The Australian Government commenced its reform process in 2018 with reviews of the existing regulatory framework and the announcement of a $17 million online safety package which funded the development of an Online Safety Charter. Last month, the Government published an Industry Code of Practice on Disinformation (the Code), a self-regulatory code aiming to manage online disinformation in Australia. The Code was prompted by the UK’s proposal for an Online Harms Bill (UK Bill) in April 2019.
The UK Bill seeks to address a wide range of ‘online harms’ – including online disinformation, terrorist propaganda and pro-suicide content – in a ‘coherent, single regulatory framework’. Significantly, the UK Bill imposes a statutory duty of care on online service providers to protect their users. Online companies who breach their duty by failing to identify, remove and limit the spread of illegal content may be fined up to £18m or 10% of annual global turnover – whichever is higher – by the appointed government regulator Ofcom. The law applies to all companies with UK-based users through a tiered system – companies with large audiences (such as Facebook, TikTok, Instagram and Twitter) will be classified as Category 1 with more stringent obligations than Category 2 services (such as private messaging apps and platforms hosting dating services or pornography).

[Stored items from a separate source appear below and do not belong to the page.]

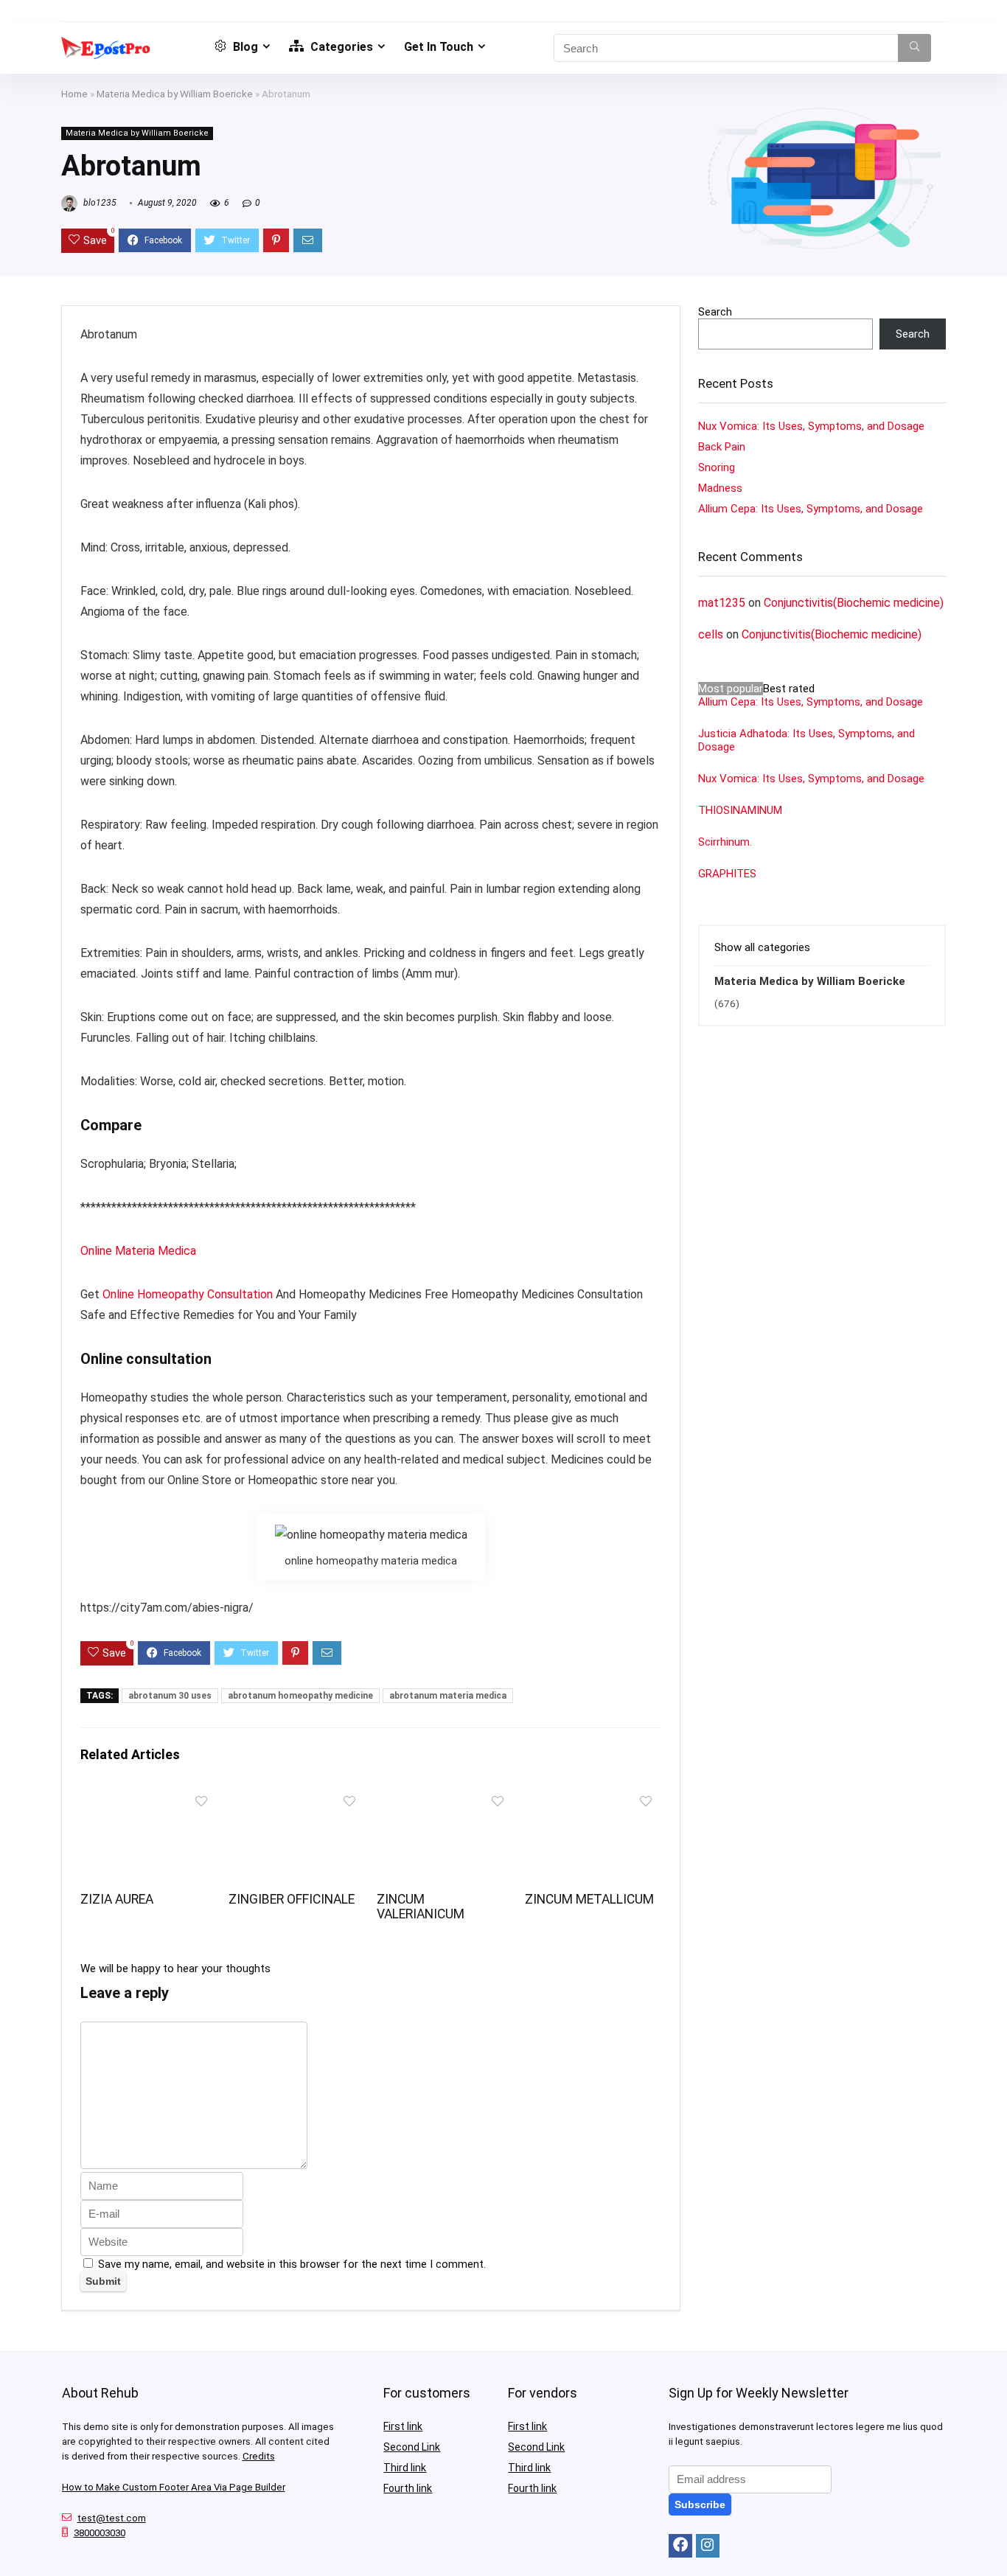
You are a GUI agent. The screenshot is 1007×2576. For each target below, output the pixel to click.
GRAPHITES (727, 873)
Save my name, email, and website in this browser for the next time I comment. (292, 2264)
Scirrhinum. (725, 842)
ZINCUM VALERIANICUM (420, 1906)
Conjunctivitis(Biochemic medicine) (854, 603)
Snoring (716, 467)
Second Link (411, 2447)
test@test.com (111, 2518)
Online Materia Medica (139, 1251)
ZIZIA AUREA (116, 1899)
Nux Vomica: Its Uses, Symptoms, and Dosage (811, 426)
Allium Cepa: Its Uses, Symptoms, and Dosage (810, 508)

The Australian Bill and UK Bill align with the international momentum towards strengthening safeguards against illegal online content. This goal gained traction following the Christchurch terrorist attack in May 2019, when New Zealand’s Prime Minister Jacinda Ardern and French President Emmanuel Macron hosted a political summit that united countries and tech companies to end the online organisation and promotion of terrorism and violent extremism. Australia joined 17 countries in signing the summit pledge known as the ‘Christchurch Call’ and, one month later, Prime Minister Scott Morrison issued a similar call at the G20 leaders’ summit.
Key developments in Australia
The Australian Online Safety Bill 2021
- Legislates industry guidelines for digital platforms (‘Basic Online Safety Expectations’) including periodic reporting requirements. Digital products and services will be penalised for failing to respond to a notice from the eSafety Commissioner (the Commissioner) to report on their adherence to the Government’s guidelines;
- Updates Australia’s Online Content Scheme so that removal notices can be issued to online services and link deletion notices can be issued to internet search engines;
- Expands the cyber-bullying scheme beyond social media platforms to include electronic services such as games, websites, messaging and hosting services;
- Introduces a new adult cyber-abuse scheme which allows the Commissioner to order the takedown of seriously harmful online abuse once digital platforms have failed to respond to a complaint. This scheme applies the same standard as the Criminal Code, which is higher than the standard applied to the cyberbullying of an Australian child;
- Reduces the take down response timeframe from 48 hours to 24 hours;
- Grants the Commissioner the power to rapidly block websites hosting abhorrent violent or terrorist material during online crises such as the Christchurch massacre; and
- Grants the Commissioner the power to compel search engines and app stores to remove access to a website or app that systematically ignores take down notices for Class 1 material (for example, child sexual abuse material).